Molti di voi che leggono questo testo conoscono il funzionamento di un navigatore satellitare? È probabile che la risposta sia affermativa per la maggior parte, dato che dall'introduzione dei primi dispositivi di navigazione per auto ad oggi, molti hanno avuto l'opportunità di scoprire personalmente le funzionalità di questi strumenti, anche attraverso l'uso su smartphone (ad esempio, Google Maps).
Se ci trovassimo in un convegno e domandassimo chi ha mai usato un navigatore satellitare per orientarsi in una città, è probabile che tutti alzerebbero la mano. E se interrogassimo sulla frequenza di utilizzo di tali dispositivi, ancora una volta vedremmo numerose mani alzate, probabilmente la maggioranza dei presenti.
Tra gli esperti e non, è diffusa l'idea che l'uso del navigatore satellitare renda pigro il cervello. Ma è veramente così?
Dahmani e Bohbot[1] hanno cercato di rispondere a questa domanda con studi sperimentali, focalizzandosi in particolare sull'eventuale impatto negativo del navigatore satellitare sulle capacità di orientamento.
Prima di analizzare i risultati, è necessario un'introduzione.
Generalmente, quando ci orientiamo in un ambiente sconosciuto, ci affidiamo a due tipi di strategie[1]:
Strategia mnemonica spaziale: Implica l'apprendimento di punti di riferimento e delle loro posizioni relative, contribuendo alla formazione di una mappa mentale dell'area. Questa abilità è intimamente legata all'ippocampo, una regione cerebrale associata alla memoria episodica.
Strategia stimolo-risposta: Basata sull'apprendimento di sequenze specifiche di movimenti in risposta a un ambiente (esempio: "svolta a destra, poi prosegui dritto e infine gira a sinistra"). Questa capacità è collegata al nucleo caudato, che è parte del cervello responsabile dell'apprendimento procedurale (come andare in bicicletta). La seconda strategia porta a comportamenti più automatici e ci permette di navigare in ambienti familiari quasi automaticamente.
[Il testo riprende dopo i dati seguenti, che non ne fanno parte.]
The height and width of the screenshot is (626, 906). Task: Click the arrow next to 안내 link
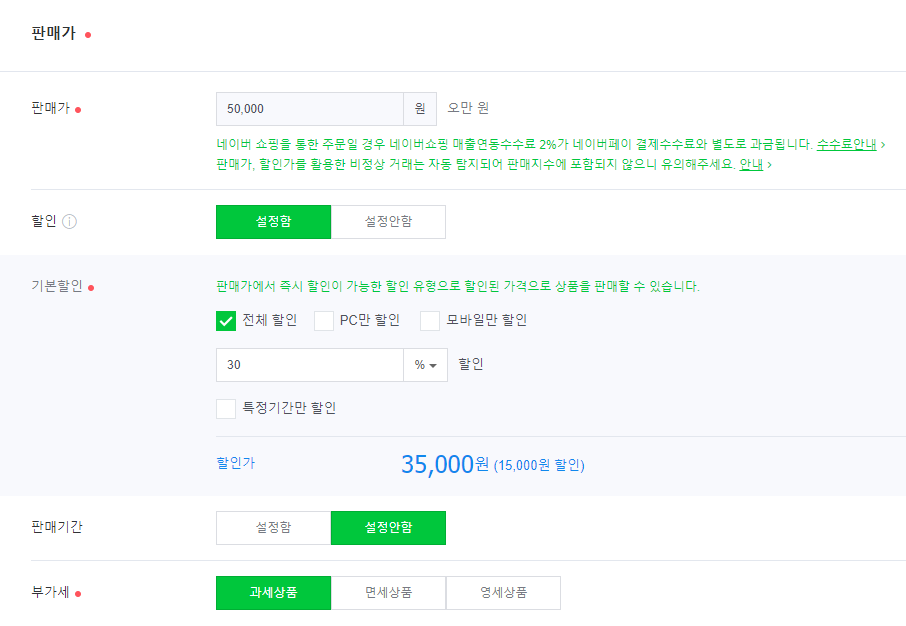[769, 165]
Passiamo ora allo studio di Dahmani e Bohbot.
Nella loro ricerca, hanno raccolto dati principalmente su:
Risposte a questionari sul numero di ore di utilizzo del navigatore satellitare, dipendenza percepita dal suo uso e senso dell'orientamento.
Test computerizzati per valutare le capacità di orientamento, l'apprendimento di percorsi e il tipo di strategia di orientamento impiegata. Questi test e questionari sono stati somministrati due volte, a distanza di tre anni, per monitorare i cambiamenti nel tempo.
I risultati hanno mostrato che:
Individui che usavano più frequentemente il navigatore satellitare tendevano a fare meno affidamento sulle strategie mnemoniche spaziali nei test di orientamento. Questa correlazione è stata confermata anche mettendo in relazione il declino nei punteggi nei test computerizzati (nei tre anni) con l'intensità di uso del navigatore. In altre parole, maggiore era l'utilizzo del navigatore in tre anni, più si riducevano le capacità di orientamento nei test. Con l'aumento dell'uso del navigatore, cresceva la dipendenza dalla strategia stimolo-risposta (a discapito della strategia mnemonica spaziale). Probabilmente perché la navigazione GPS è simile all'uso della strategia stimolo-risposta o, quantomeno, interagisce con gli stessi sistemi cerebrali. Maggiore era l'uso del navigatore, minore era la capacità di formare mappe cognitive e di individuare punti di riferimento per l'orientamento. Con l'incremento delle ore di utilizzo del navigatore, diminuiva la capacità di imparare nuovi percorsi. In sintesi, i risultati di questo studio suggeriscono che l'uso regolare del navigatore satellitare può limitare la nostra capacità di apprendere percorsi nuovi e di orientarci autonomamente.